**AIM OF THE EXERCISE**
Your copy must start with the line containing "Disable second IPv6 checkbox for Cloudflare" and end with the last line of the entries, matching them exactly and leaving out every picture.

(DATA SUPPLIED Opens)

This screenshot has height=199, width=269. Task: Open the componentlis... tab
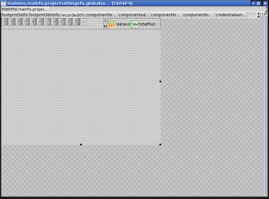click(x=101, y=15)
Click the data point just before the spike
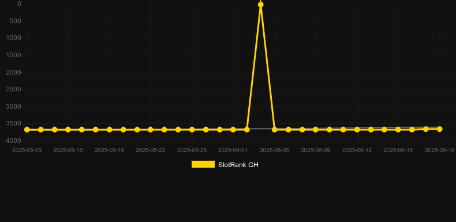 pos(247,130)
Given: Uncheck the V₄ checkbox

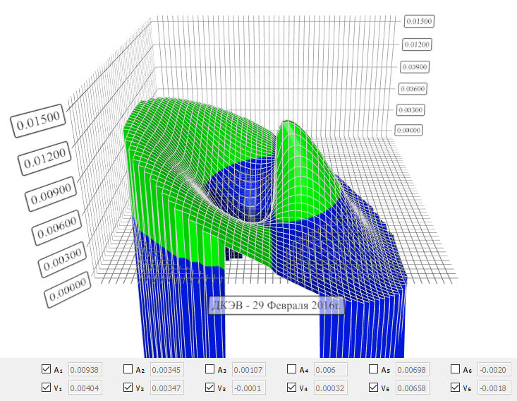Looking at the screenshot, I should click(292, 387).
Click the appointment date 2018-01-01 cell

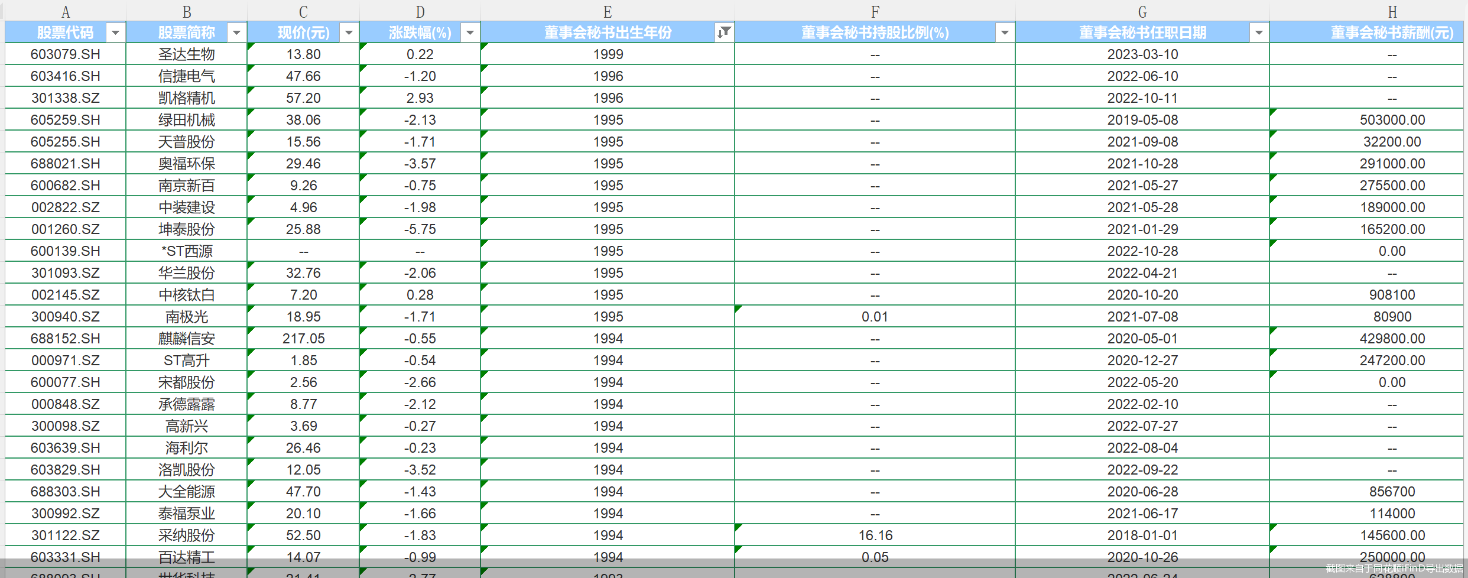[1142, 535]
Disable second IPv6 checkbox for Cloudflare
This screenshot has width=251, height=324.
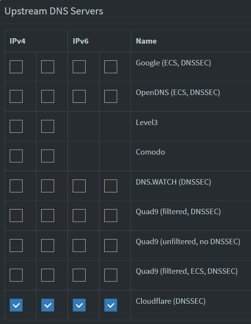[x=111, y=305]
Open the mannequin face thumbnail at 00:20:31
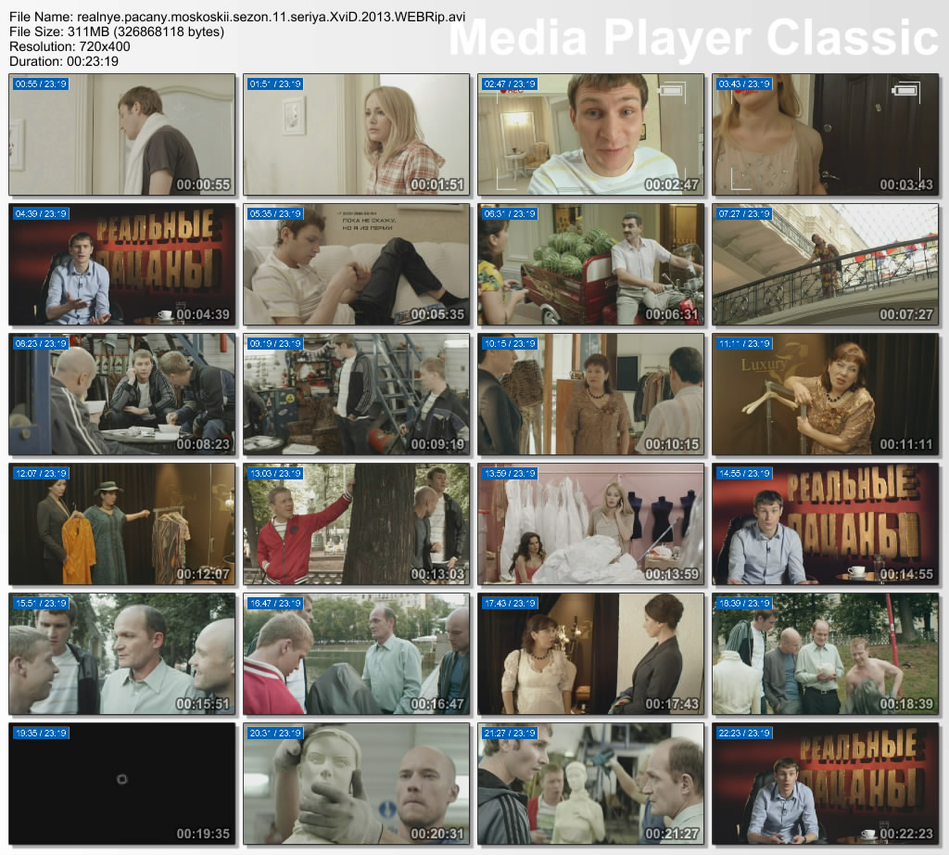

(DATA SUPPLIED Closes)

**WORKED SOLUTION**
Disable second IPv6 checkbox for Cloudflare
This screenshot has width=251, height=324.
[x=111, y=305]
Open the mannequin face thumbnail at 00:20:31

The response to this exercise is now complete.